:: Задания ::
#1 Когда, согласно тексту о модели «субстанции-функции», эта модель сложилась?
#2 Продолжите текст о модели «субстанции-функции» в китайском мышлении, начав сразу после его последнего предложения.

:: Фрагмент страницы ::
++++++
Как показывают источники, дихотомическая модель “субстанции-функции” сложилась к середине первого тысячелетия нашей эры, первоначально в рамках даосизма и конфуцианства, затем была воспринята буддизмом. Вместе с тем, по нашему мнению, “субстанция и функция” и выражаемый ими тип мышления не является специфически даосским или конфуцианским — вряд ли в таком случае он вошел бы в буддийскую доктрину в такой степени, но отражает общекитайский тип мышления, ту парадигму, к которой склонялся любой китайский мыслитель, к какой бы религиозной или интеллектуальной традиции он не относился. Представление о том, что любой феномен является проявлением внекачественной истинной реальности потому и укрепилось в китайском буддизме, что соответствовало глубинной установке китайского мышления, выражающей себя в даосизме или народной религиозности в той же степени, что и в буддизме. Можно предполагать, что мышление в рамках “субстанции-функции” играло в Китае ту же роль, что неоплатоническая парадигма в христианской мысли Европы Средних веков.
++++++
:: Данные ::
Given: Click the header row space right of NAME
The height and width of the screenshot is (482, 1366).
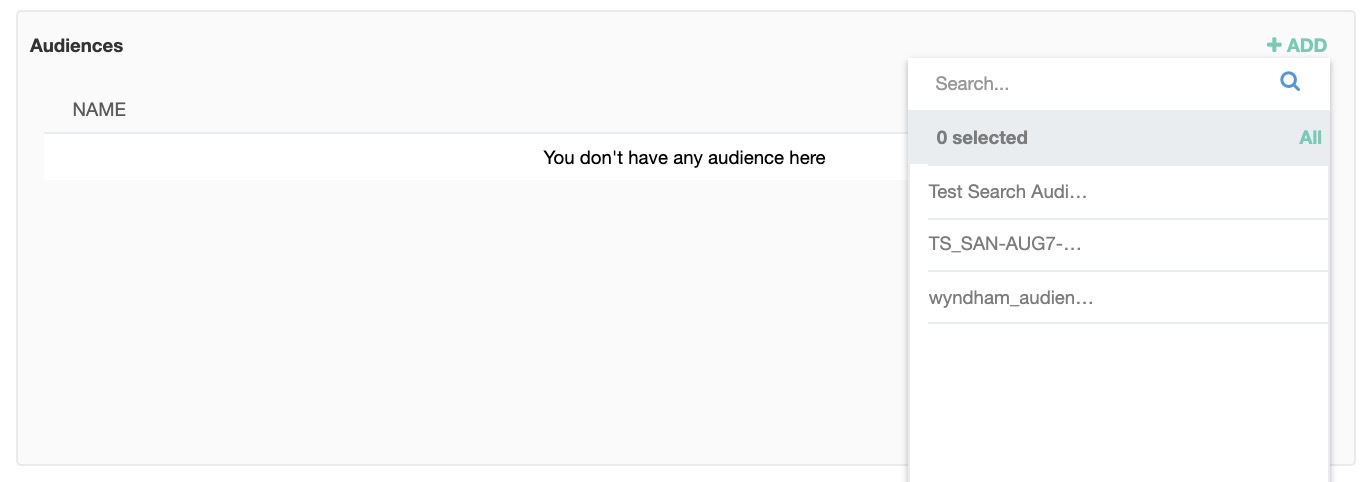Looking at the screenshot, I should coord(500,110).
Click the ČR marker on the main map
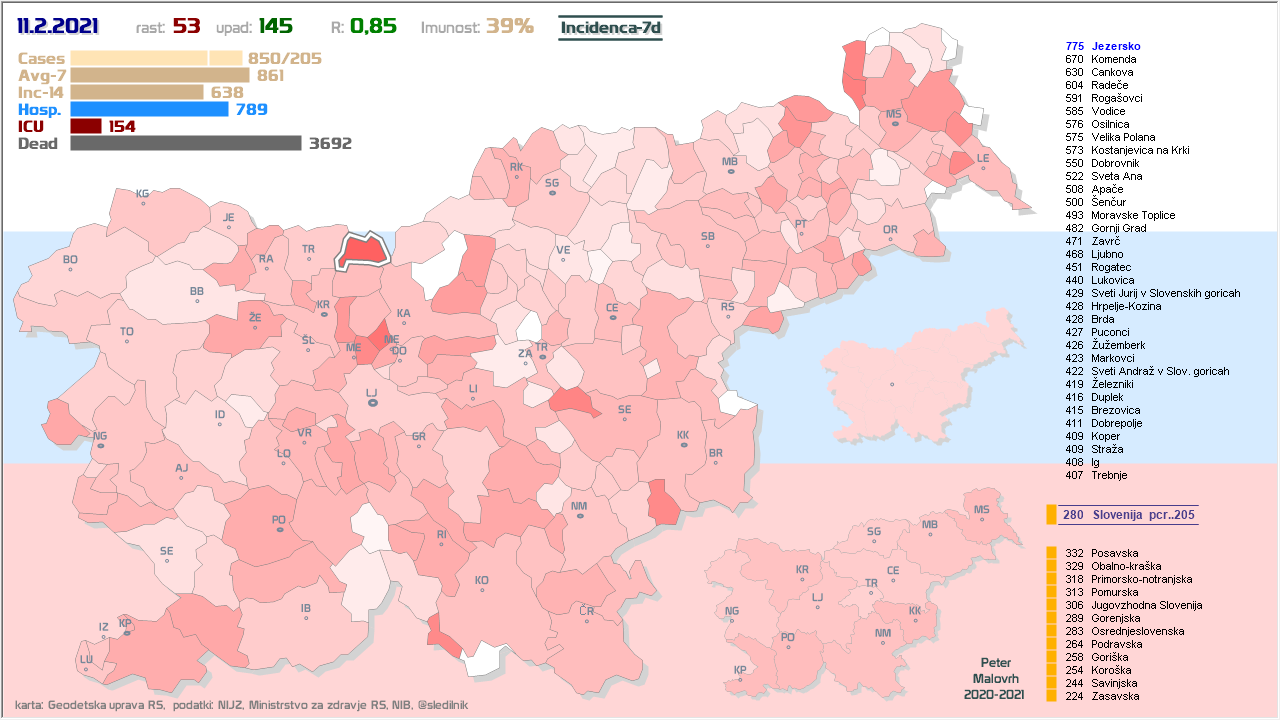Screen dimensions: 1280x720 click(587, 620)
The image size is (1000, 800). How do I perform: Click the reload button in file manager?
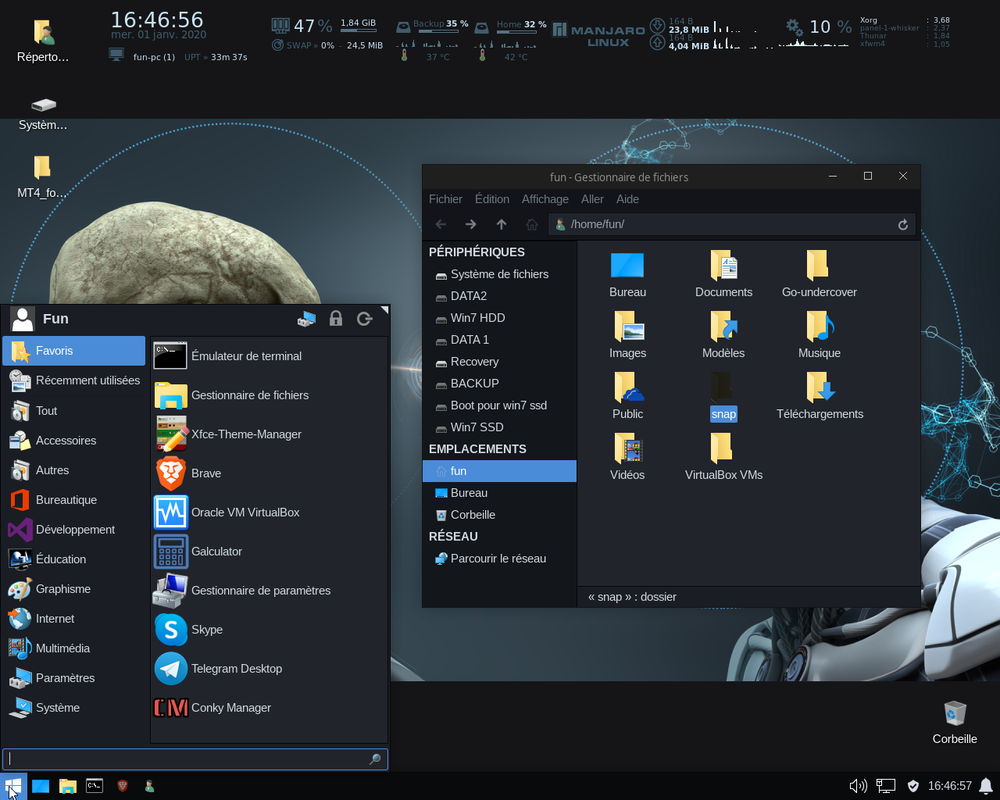[x=902, y=225]
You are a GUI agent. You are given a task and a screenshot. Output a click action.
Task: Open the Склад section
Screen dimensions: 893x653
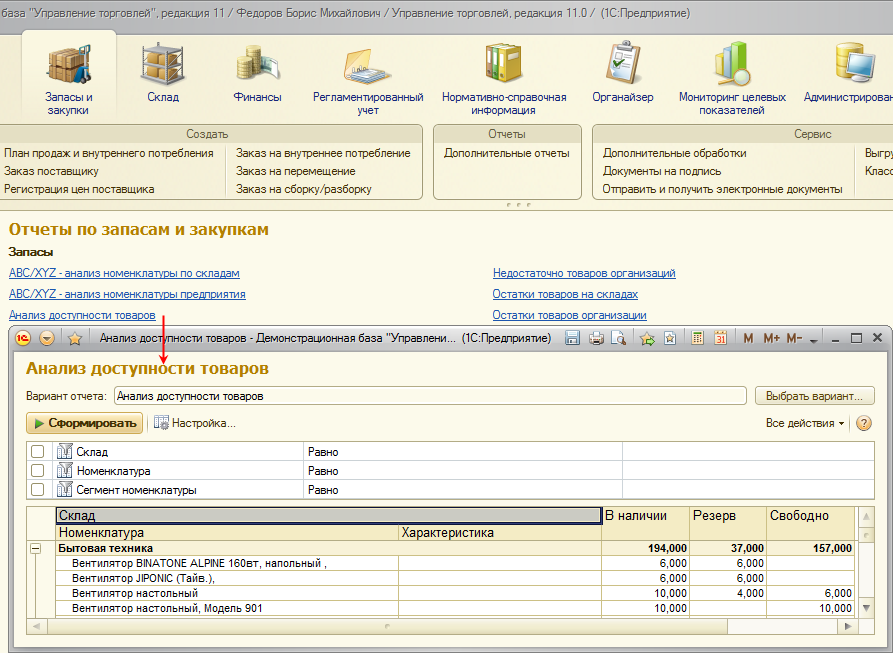pos(163,73)
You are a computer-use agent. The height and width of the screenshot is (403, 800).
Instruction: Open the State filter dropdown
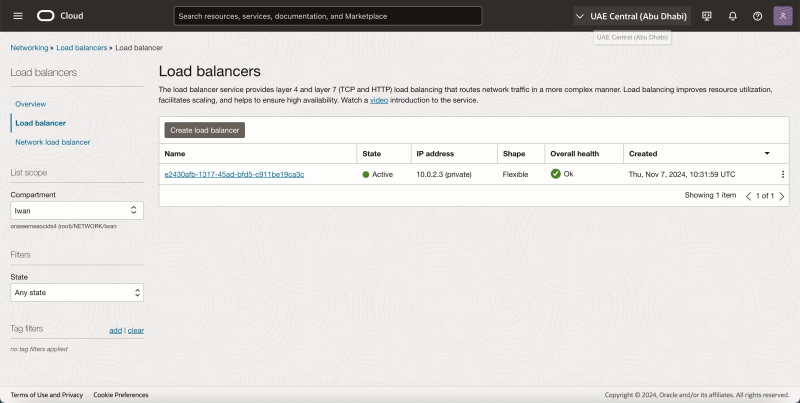[x=77, y=293]
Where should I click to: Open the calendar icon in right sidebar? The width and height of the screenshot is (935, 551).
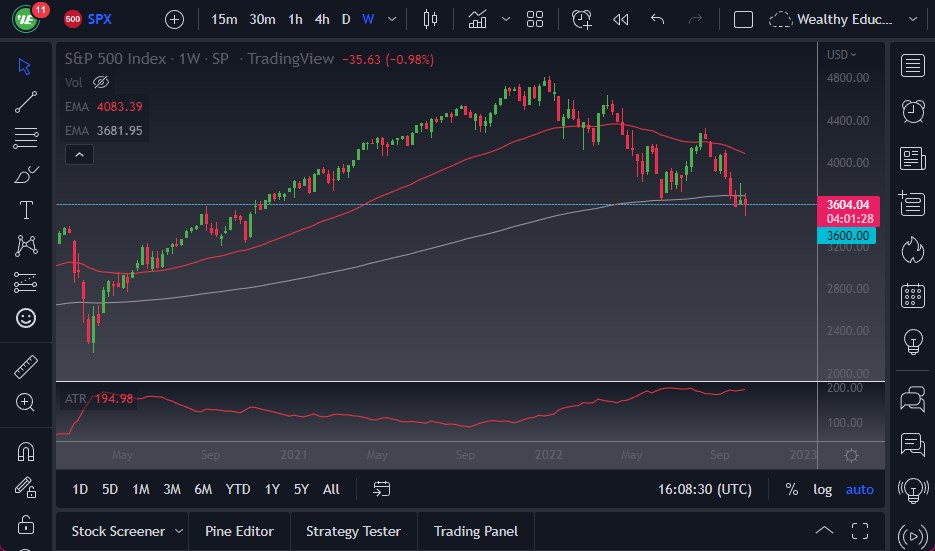pos(912,295)
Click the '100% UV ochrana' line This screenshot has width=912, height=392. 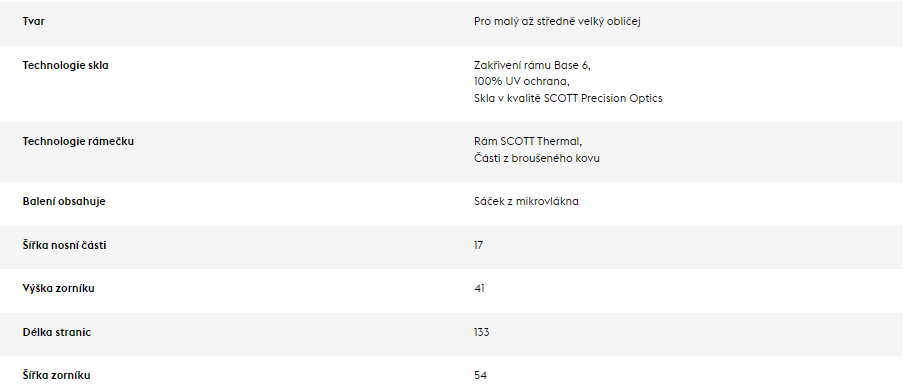point(522,81)
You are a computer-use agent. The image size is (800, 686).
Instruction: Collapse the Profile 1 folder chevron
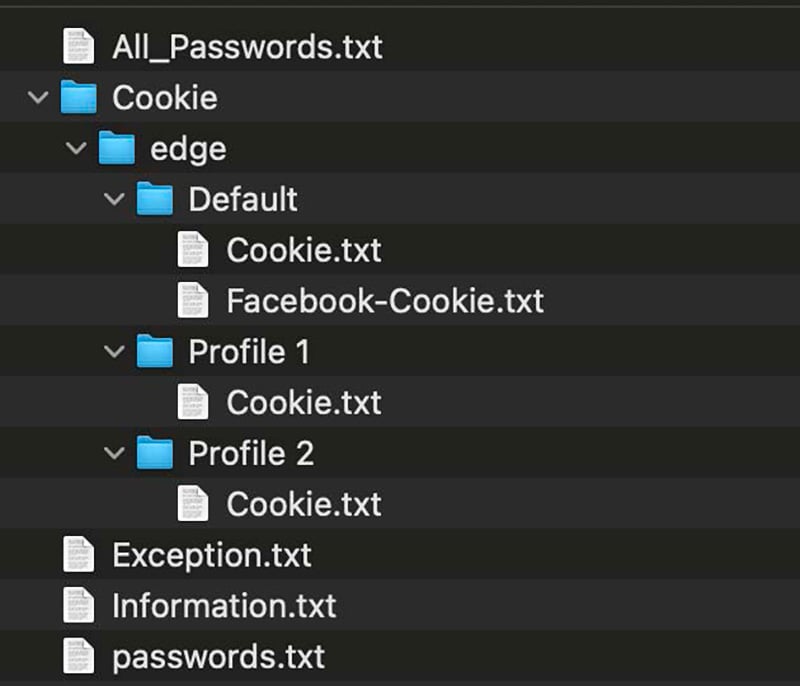coord(114,352)
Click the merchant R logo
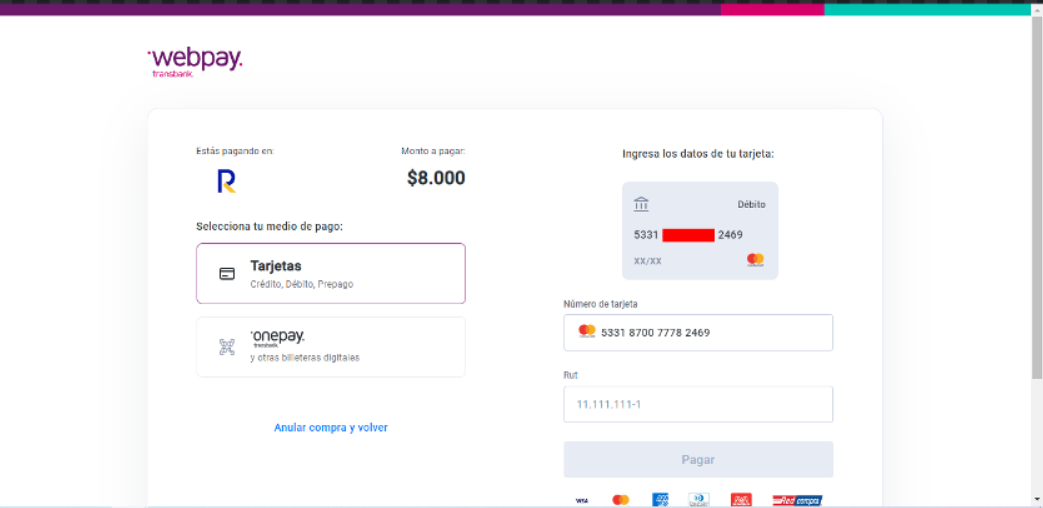This screenshot has width=1043, height=508. pyautogui.click(x=226, y=181)
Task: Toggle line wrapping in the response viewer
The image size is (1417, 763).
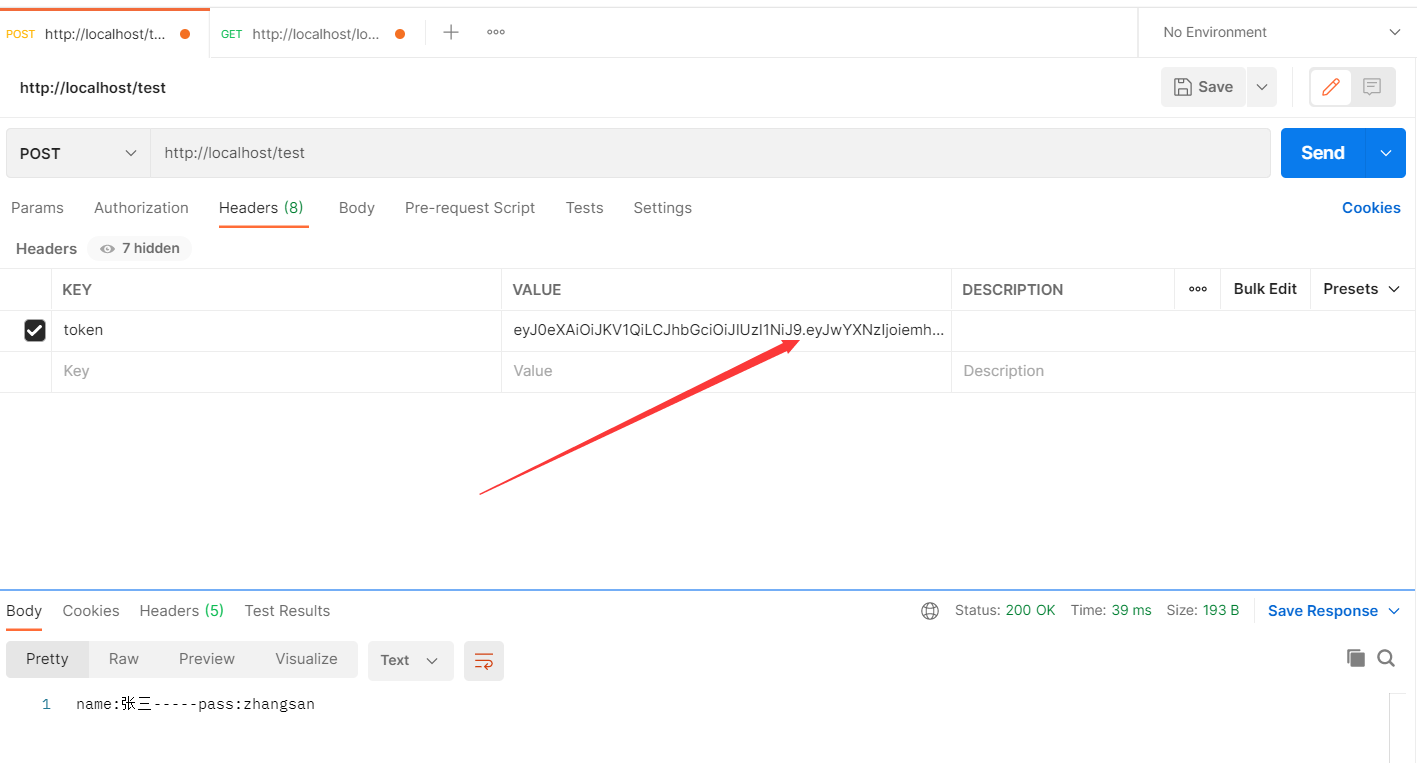Action: click(484, 660)
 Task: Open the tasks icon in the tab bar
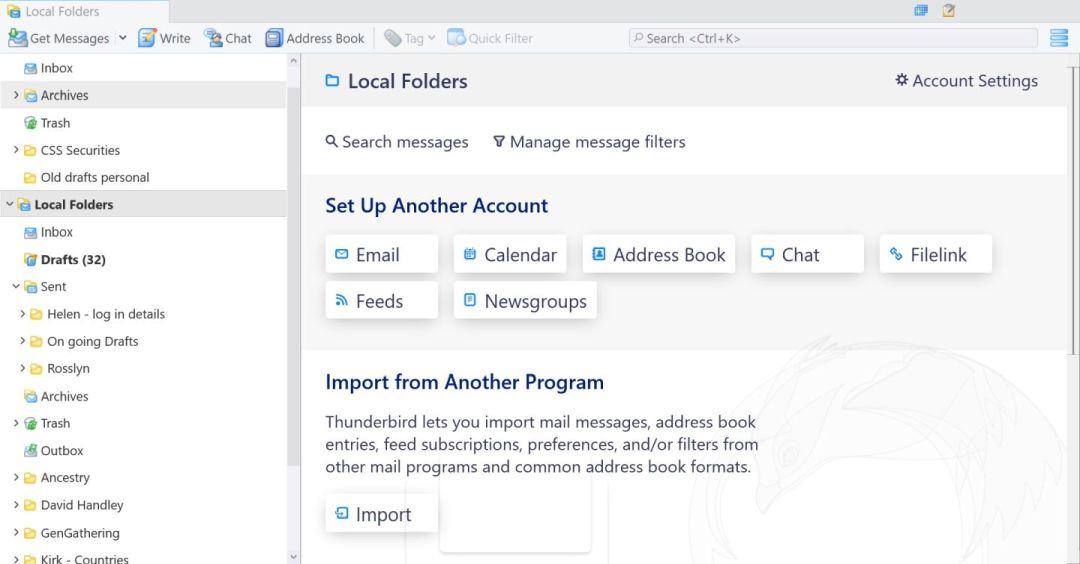pyautogui.click(x=949, y=11)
++++++
:: Ответы ::
#1 К середине первого тысячелетия нашей эры.

#2
Выражением сущностного тождества реального и феноменального явилась характерная черта китайского символизма — возможность редукции практически любого или всех символов или знаков к общему значению — истинной реальности-Дао. Сведение даже положений буддийского негативизма и релятивизма к универсалии “природы и функции” нативного китайского мышления определило возможность создания специфического религиозного комплекса, в котором различия между буддизмом и собственно китайской религиозностью перестали ощущаться. Следовательно, возможно говорить о формировании специфического пантеона, в котором большинство персонажей обозначают истинную реальность, а божеством, достойным поклонения может стать практический любой человек — ведь истинная природа присуща всем в равной степени, различие лишь в уровне ее проявления. Наличие исторических, религиозных или моральных заслуг в этом отношении носит лишь маркировочный, но не сущностный характер — разлчие лишь в степени святости, но не в ее субстанциальном присутствии.

Существование в Китае синкретической или эклектической религии, и соответствующего пантеона, по нашему мнению, частично может быть объяснена через укорененность в Китае мыслительной парадигмы “субстанции-функции”.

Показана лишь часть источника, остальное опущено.